Fue una depresión que duró décadas y que entiendo terminó de cerrarse recién
veintidós años después.
Como todo proceso individual de esa duración
en esa etapa de la vida de un individuo, tuvo un movimiento sinuoso, con
avances y retrocesos, con etapas.
Yo estoy de nuevo parado en el mismo lugar
esencial más verdadero de todo individuo, en la más absoluta soledad, en el
avance irrefrenable de una crisis que es profundamente personal e íntimamente
fusionada con la crisis de una sociedad entera de miles de millones de personas
en todo el mundo.
El nivel de profundidad de esta crisis es
muchísimo mayor al de aquella. La tormenta que se avecina será con mucha
seguridad muchó más fuerte que el temporal del pasado.

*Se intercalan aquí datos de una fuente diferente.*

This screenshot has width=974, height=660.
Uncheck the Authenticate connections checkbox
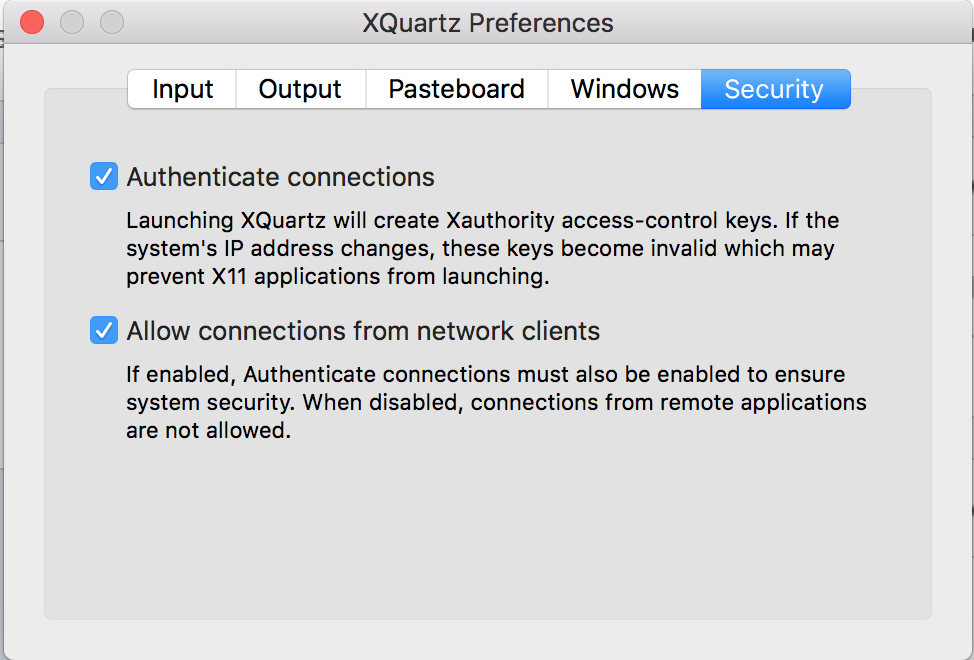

Nada ni nadie en este universo puede asegurar
como va a terminar. Nada ni nadie pueden determinar que saldremos mejor o peor
de esta crisis. Sólo sabemos que vamos a salir de otra forma, mejor o peor.
Mucho mejor o mucho peor.
Termina el partido. Corto relación consiente
con todo ser humano con quien de alguna forma viví conjuntamente este momento.
Vuelvo a la realidad.
Estoy en julio de 2014. Es el primer año que
vivo en un barrio totalmente desconocido con anterioridad. Mi novena mudanza,
el eterno retorno a recomenzar, a desarrollar otra vez el desconocido camino
del nómade, del emigrante, del caminante.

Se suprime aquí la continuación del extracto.